The opinion of the court was delivered by: SAND
In this action, brought pursuant to 28 U.S.C. § 2255, Petitioner Luis Polanco ("Polanco") has moved to vacate his judgment, conviction, and sentence, and for release on bail, in light of recent clarification by the Supreme Court of what constitutes "use" of a firearm under 18 U.S.C. § 924(c), see Bailey v. United States, 133 L. Ed. 2d 472, 116 S. Ct. 501 (1995). For the reasons stated herein, we deny Polanco's motions.
The offense conduct behind Polanco's criminal conviction involved narcotics sales transpiring inside apartment # 14, 209 West 108th Street, New York, New York, which is located within one-thousand feet of P.S. 165, a public school. On June 28, 1989, a confidential informant working with the Drug Enforcement Agency ("DEA") was led into the apartment by Polanco to purchase cocaine; Polanco's co-defendant Ricardo Camacho ("Camacho") effected the sale.
On July 26, 1989, a second confidential informant, James Joy ("Joy"), also working with the DEA, went to apartment # 14 to purchase cocaine. Polanco, sitting in the living room at the bar, measured out nine grams of cocaine and sold it to Joy, after negotiations over the price, for three-hundred dollars. Trial Tr., pp. 222-23. During the negotiations with Polanco, Joy observed an unidentified man, with a gun visible in the waistband of his pants, standing in the entrance to the living room. Id. The man with the gun, who had led Joy into the living room for the sale, was positioned so as to block the entrance to the hallway. Id. When Joy and Polanco started to argue over the price and quantity of the cocaine, the man moved from the living-room entrance toward Joy and started "jumping around" Joy. Id. at 227. Joy testified at trial that as a result of the visible presence of the gun, he felt unable to refuse Polanco's demands concerning the cost and amount of cocaine to be sold. Id.
On August 1, 1989, DEA Agents executed a search warrant on apartment # 14, 209 West 108th Street, New York, New York. The agents recovered 3.9 grams of cocaine and a loaded .38 caliber Titan handgun, both in plain view on top of the living-room bar. Trial Tr., pp. 105-106. At the time of the search, Polanco was present in the living room, a few feet from the bar on which the items were discovered. Polanco was then arrested in the apartment.
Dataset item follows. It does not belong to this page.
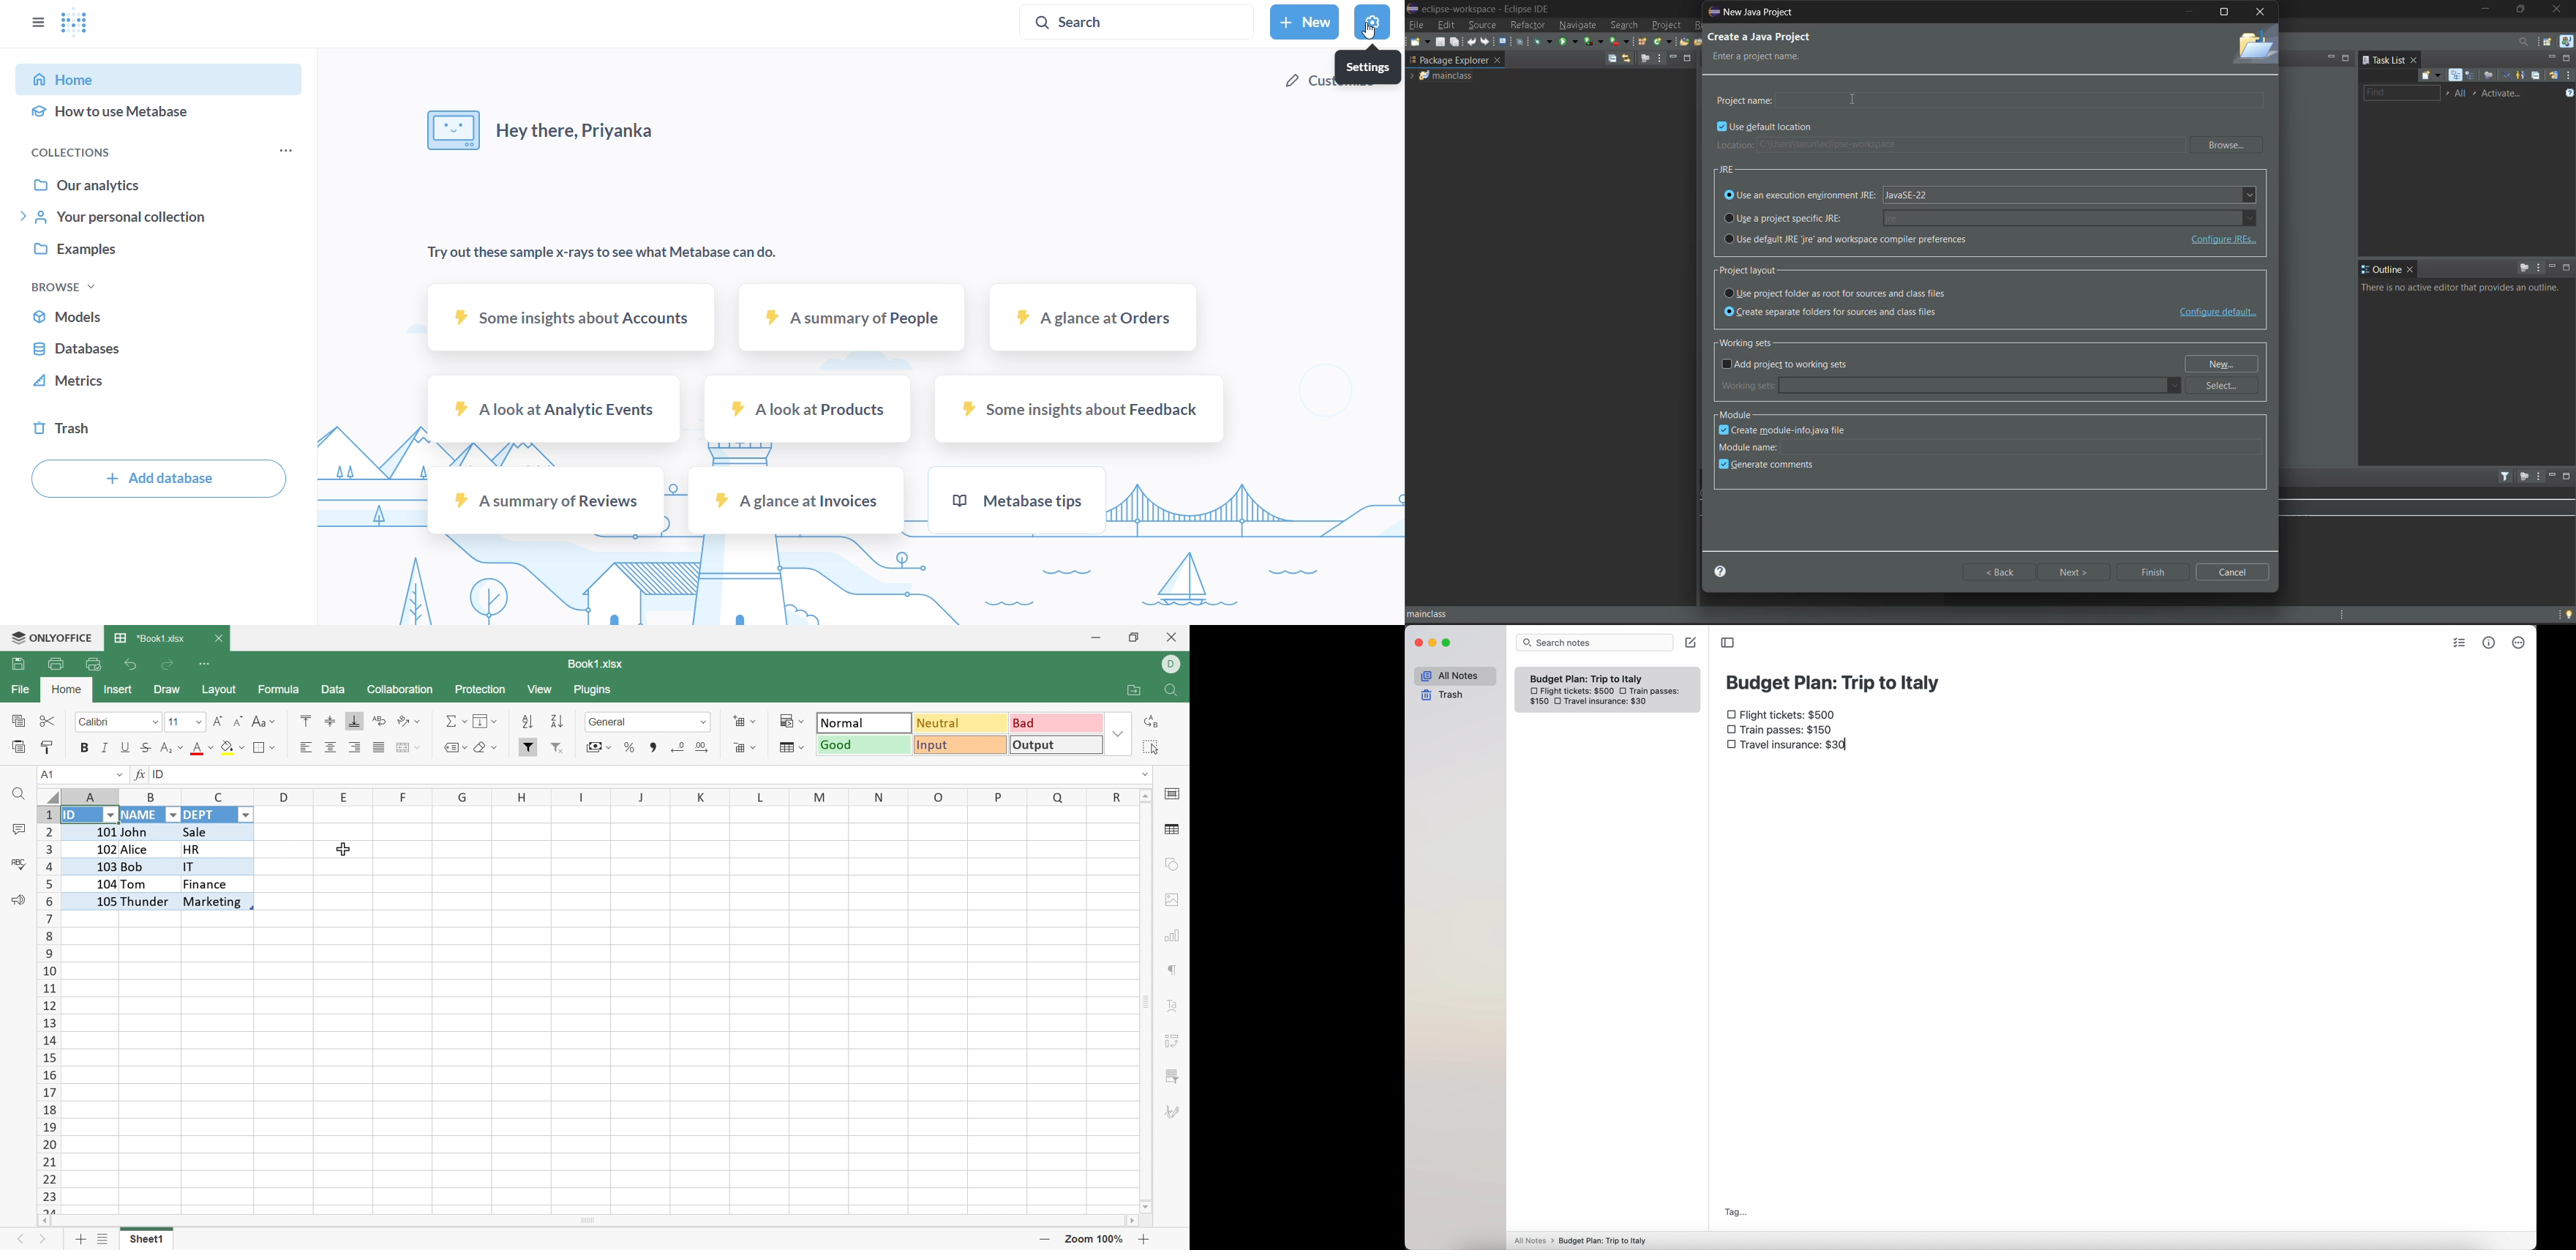 This screenshot has height=1260, width=2576. Describe the element at coordinates (136, 776) in the screenshot. I see `fx` at that location.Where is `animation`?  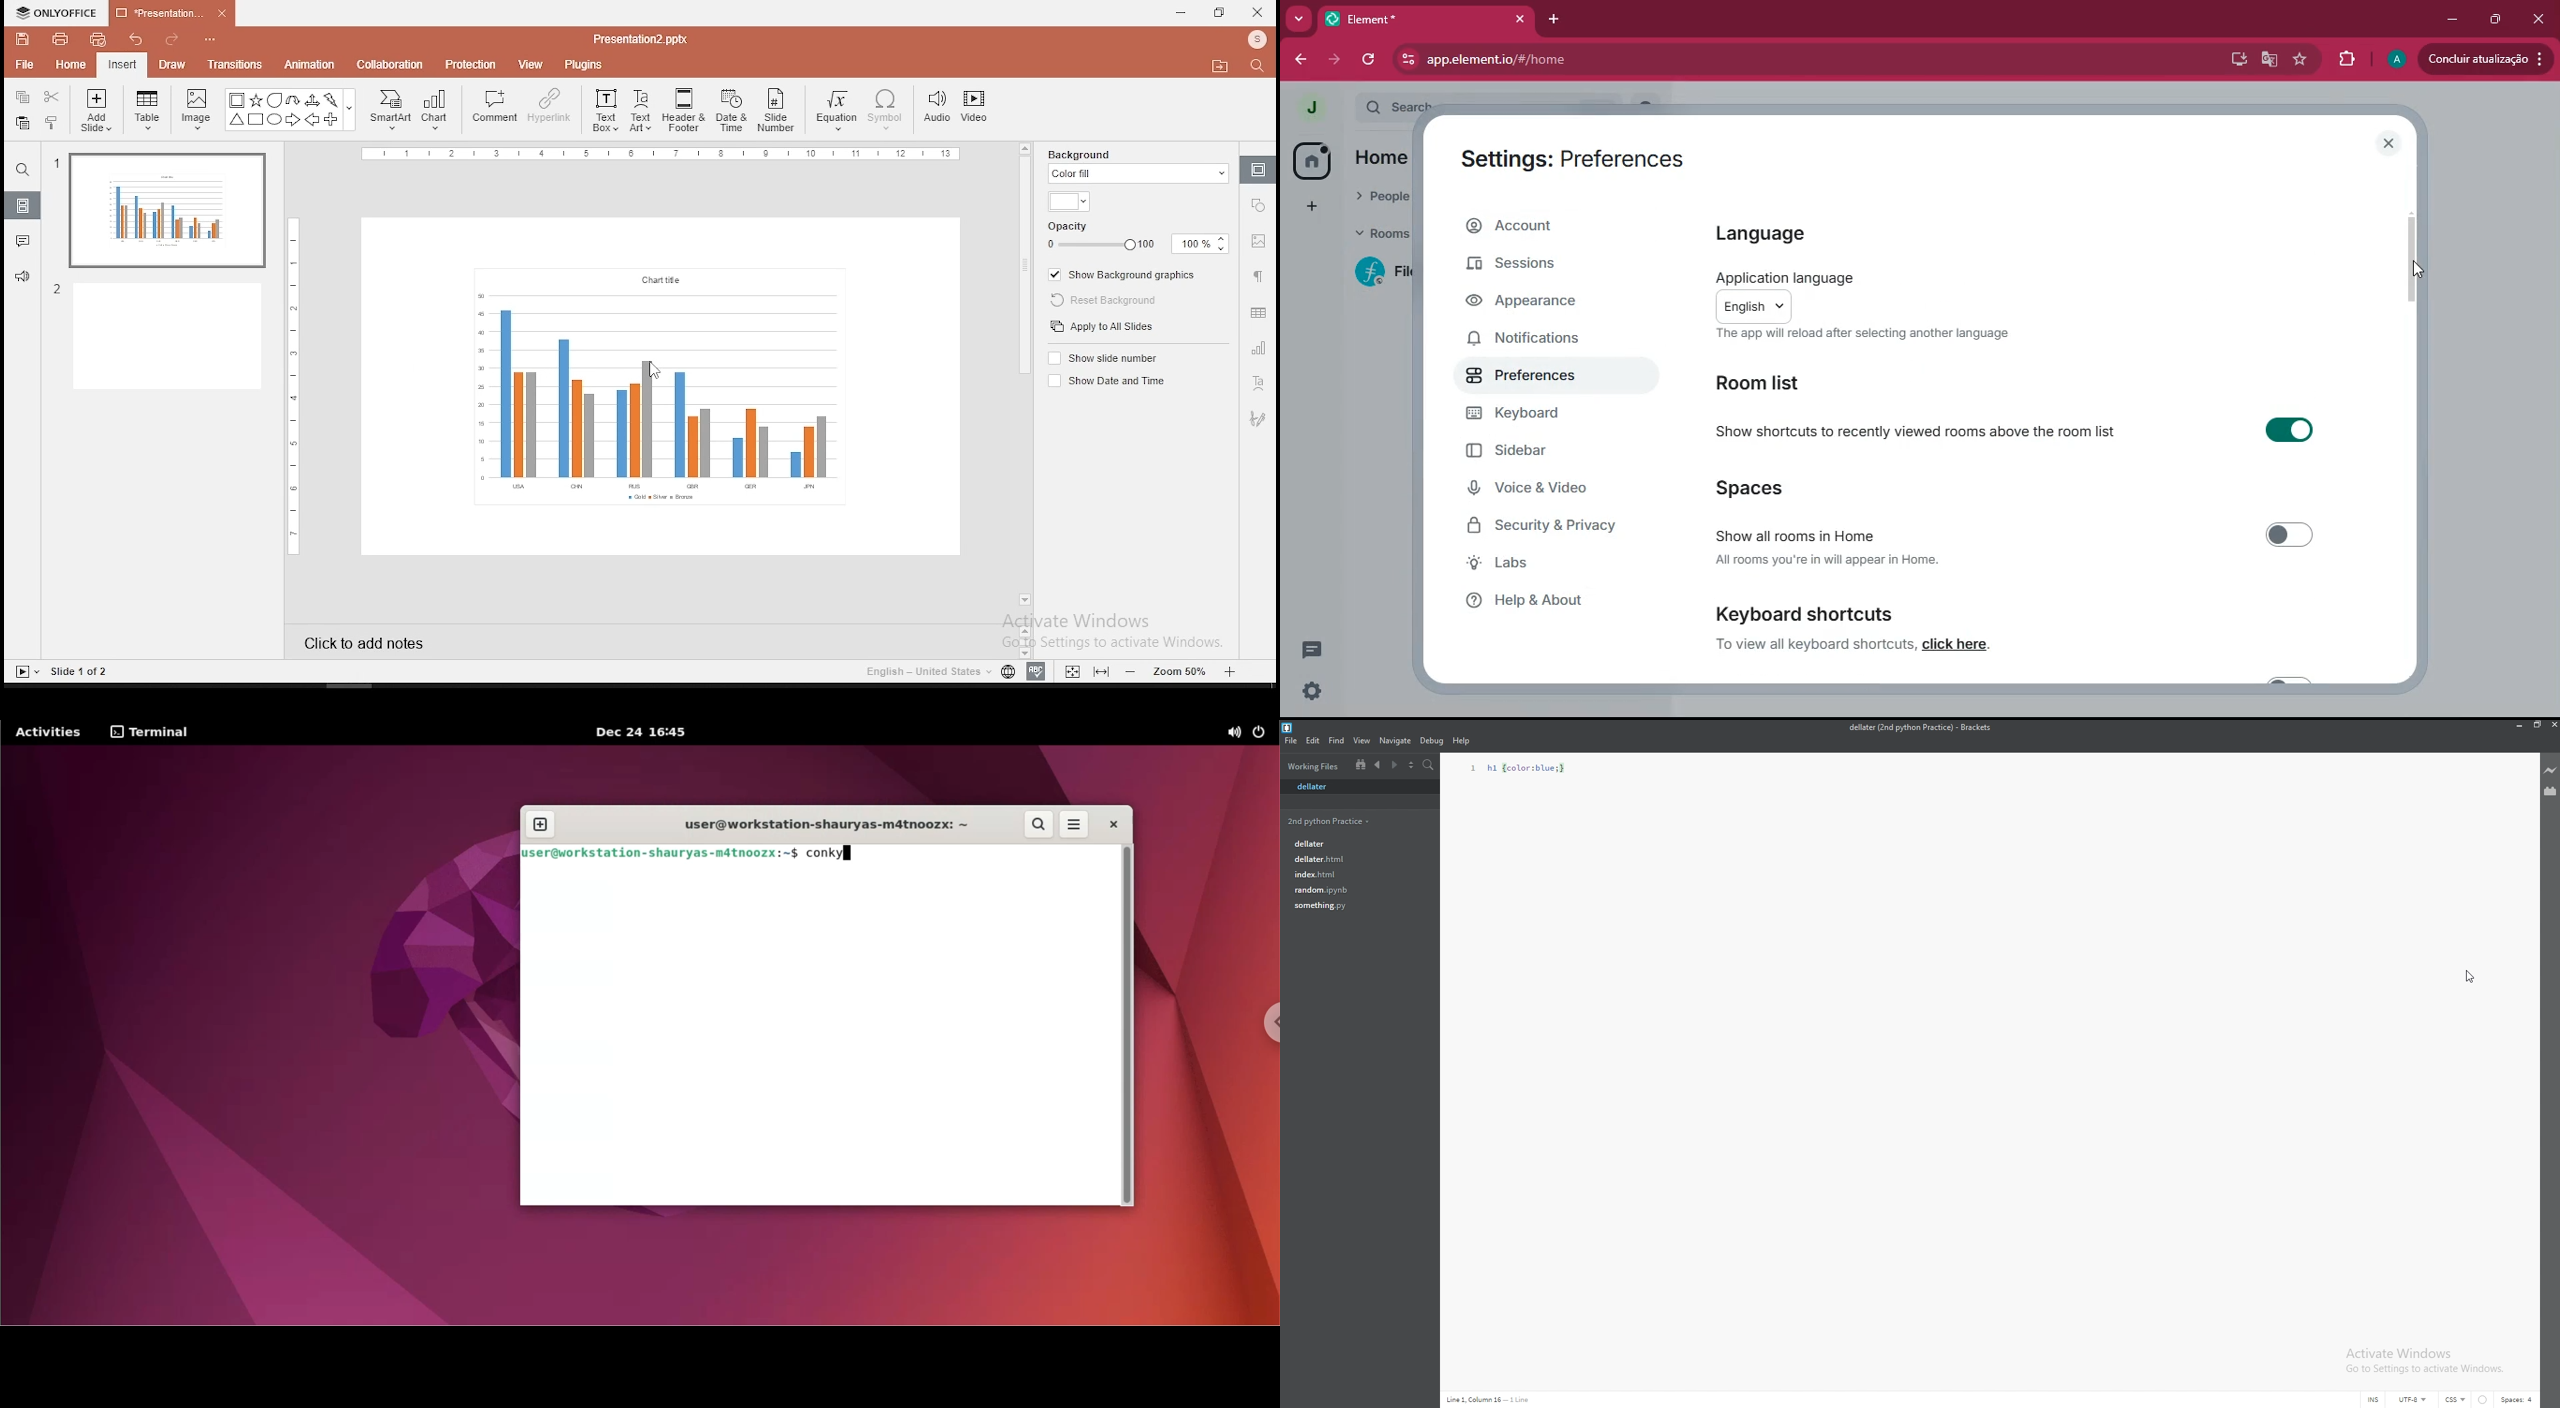
animation is located at coordinates (312, 65).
Trial began on February 5, 1990. On February 13, 1990, the jury found Polanco guilty of conspiracy to possess with intent to distribute cocaine (Count One of the Indictment; 21 U.S.C. § 846), distribution of cocaine within one-thousand feet of a school (Counts Four and Five; 21 U.S.C. §§ 812, 814 (b)(1)(c), 841 (a)(1), 845 (a)), and use of a firearm during a drug transaction (Count Six; 18 U.S.C. § 924(c)). On June 18, 1990, this Court sentenced Polanco to concurrent 78-month terms on Counts One, Four, and Five and to the statutorily mandated consecutive five-year term on Count Six. A two-hundred-dollar special assessment and a six-year term of supervised release were also imposed. The Second Circuit affirmed the conviction and sentence on October 11, 1991.
On December 6, 1995, in Bailey v. United States, 133 L. Ed. 2d 472, 116 S. Ct. 501 (1995), the Supreme Court clarified the term "use of a firearm" per 28 U.S.C. 924(c). In light of Bailey, Polanco has moved for reconsideration of his sentence, specifically the five years arising from his conviction on Count Six of the Indictment, which charged a violation of 18 U.S.C. § 924(c).
Section 924(c) provides in relevant part:
(1) Whoever, during and in relation to any crime of violence or drug trafficking crime (including a crime of violence or drug trafficking crime which provides for an enhanced punishment if committed by the use of a deadly or dangerous weapon or device) for which he may be prosecuted in a court of the United States, uses or carries a firearm, shall, in addition to the punishment provided for such crime of violence or drug trafficking crime, be sentenced to imprisonment for five years . . . .
28 U.S.C. § 924(c). In Bailey, the Supreme Court explicitly rejected an interpretation of "use" that amounted to "mere possession of a firearm," 116 S. Ct. at 506 (citations omitted), as well as a definition that would encompass a concealed firearm intended for protection, id. at 508 -- a gun that was simply accessible and proximate to the person commiting a drug offense or to the drugs or drug proceeds, id. at 506. Stressing that "the inert presence of a firearm, without more, is not enough to trigger ['use,' per] Section 924(c)(1)," id. at 508, the Court held that for the statutory penalty to apply under the "use" prong, the "use" in question must amount to active employment, id. at 509. ("The Government must show that the defendant actively employed the firearm during and in relation to the predicate crime."). The examples cited in Bailey of "use" sufficient to sustain a conviction under Section 924(c) included "brandishing," "bartering," "striking with," "firing," and "attempting to fire" a firearm. Id. at 508.